- (25 pts.)
Imagine there are 100 baskets, numbered 1,2,...,100, and 100 items,
similarly numbered.
Item i is in basket j if and only if i divides
j evenly.
For example, basket 24 is the set of items {1,2,3,4,6,8,12,24}.
Answer the following:
- a)
-
What is the support for the set of items {3,4}?
- b)
-
If the support threshold is 10, what are all the frequent items?
- c)
-
What triple of items has the highest support? (Think carefully --- your
first instinct may not be right.)
- d)
-
Are there any association rules that have 100% confidence, but do not
have item 1 on the right?
Justify your answer.
- (25 pts.)
Suppose items are numbered 0,1,...,n-1, where n is the
number of items.
We mentioned in our discussion of the a-priori algorithm that it was
possible to create an array of counts for pairs, so that given pair
{i,j}, it is possible to calculate easily the array entry for
this pair.
This technique allows us to devote only 4 bytes per pair in main memory
to a count for that pair (assuming 4 bytes/integer is sufficient).

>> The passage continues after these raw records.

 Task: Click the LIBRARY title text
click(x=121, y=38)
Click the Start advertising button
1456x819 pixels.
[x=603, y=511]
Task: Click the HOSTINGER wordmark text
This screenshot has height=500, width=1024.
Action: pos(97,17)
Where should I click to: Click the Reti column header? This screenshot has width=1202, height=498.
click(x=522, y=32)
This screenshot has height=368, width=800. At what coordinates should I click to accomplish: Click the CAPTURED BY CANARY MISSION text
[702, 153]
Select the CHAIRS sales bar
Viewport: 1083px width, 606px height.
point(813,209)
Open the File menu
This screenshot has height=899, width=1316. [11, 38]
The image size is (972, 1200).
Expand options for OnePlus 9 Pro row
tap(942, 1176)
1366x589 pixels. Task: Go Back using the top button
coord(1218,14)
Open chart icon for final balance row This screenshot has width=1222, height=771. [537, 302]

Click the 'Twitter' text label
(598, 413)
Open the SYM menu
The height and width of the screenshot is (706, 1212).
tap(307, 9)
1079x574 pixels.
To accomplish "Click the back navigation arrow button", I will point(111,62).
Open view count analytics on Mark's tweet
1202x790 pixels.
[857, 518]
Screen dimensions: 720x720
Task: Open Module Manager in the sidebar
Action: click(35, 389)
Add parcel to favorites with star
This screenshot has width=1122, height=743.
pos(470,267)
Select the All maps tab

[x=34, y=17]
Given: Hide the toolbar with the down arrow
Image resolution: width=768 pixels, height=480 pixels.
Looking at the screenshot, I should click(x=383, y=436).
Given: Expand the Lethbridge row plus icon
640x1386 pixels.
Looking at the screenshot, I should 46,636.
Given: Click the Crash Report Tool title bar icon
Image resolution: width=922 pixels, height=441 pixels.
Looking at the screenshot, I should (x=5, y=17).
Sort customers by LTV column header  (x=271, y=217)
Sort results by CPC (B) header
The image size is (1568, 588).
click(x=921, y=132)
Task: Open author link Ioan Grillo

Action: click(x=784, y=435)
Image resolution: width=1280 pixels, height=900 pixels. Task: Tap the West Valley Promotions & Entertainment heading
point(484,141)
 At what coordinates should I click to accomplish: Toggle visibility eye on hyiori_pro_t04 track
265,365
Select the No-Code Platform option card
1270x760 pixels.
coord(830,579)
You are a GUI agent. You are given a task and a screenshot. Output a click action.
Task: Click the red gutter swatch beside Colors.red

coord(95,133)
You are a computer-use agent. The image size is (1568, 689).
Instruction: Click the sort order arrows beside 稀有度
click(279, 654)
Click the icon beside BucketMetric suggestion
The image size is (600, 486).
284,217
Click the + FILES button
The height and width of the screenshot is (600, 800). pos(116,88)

Give a method for assigning array elements to pairs, such that one can
figure out the index of the element for a pair, from the two item
numbers (integers) in the pair. Note that a pair must be associated
with the same array element regardless of the order in which the pair's
two integers are presented, and the array must not have wasted space;
i.e., each array element is assigned to a unique pair.
- (25 pts.)
Suppose we wish to find frequent pairs of items using the a-priori algorithm
under the following assumptions:
- s, the support threshold, is 10,000.
- There are one million items, which are represented by the integers
0,1,...,999999.
- There are 25,000 frequent items, that is, items that occur 10,000
times or more.
- There are one million pairs that occur 10,000 times or more.
- There are one billion pairs that occur exactly once.
Half of these pairs consist of two frequent items, the other half each
have at least one nonfrequent item.
- No other pairs occur at all.
- Integers are always represented by 4 bytes.
Estimate the minimum amount of main memory needed to run the a-priori
algorithm successfully.
Show your reasoning.
You should begin with an estimate of the memory needed for the first
pass.
Then, consider how counts for pairs should be organized in the second
pass.
Do you want to renumber the frequent items and use the technique of
Problem 2?
If so, explain how the translation of numbers is stored, and how much
space it takes.
Or would you prefer to maintain a count for only those pairs of frequent
items that actually occur in the data?
If so, explain how you will do so, and how much space it takes.
- (25 pts.)
Repeat Question (3) for the PCY algorithm.
You may assume that when you hash pairs on the first pass:
- Frequent pairs each hash to a different bucket.
- Infrequent pairs divide exactly evenly among buckets, including
those that contain a frequent pair.
- Each infrequent pair (in particular, a pair that consists of two
frequent items) is equally likely to belong to any bucket.
You should explain your reasoning.
For example:
- a)
-
How many buckets will you use on the first pass, and how much space do
they take?
- b)
-
How many candidate pairs will there be on the second pass?
- c)
-
How do you store and lookup counts of candidate pairs on the second
pass?
- d)
-
How much space is needed to maintain those counts?
- e)
-
What other space is needed on the second pass?
Note: you do not have to answer the above as if they were five parts to
a question.
However, you should think about each of these issues, and others, as part of your
overall response to the question.
Also, observe that the more buckets you use on the first pass, the more
space you need, but the fewer candidates you have on the second pass.
The minimum space utilzation will occur when the space needs on the two
passes are equal.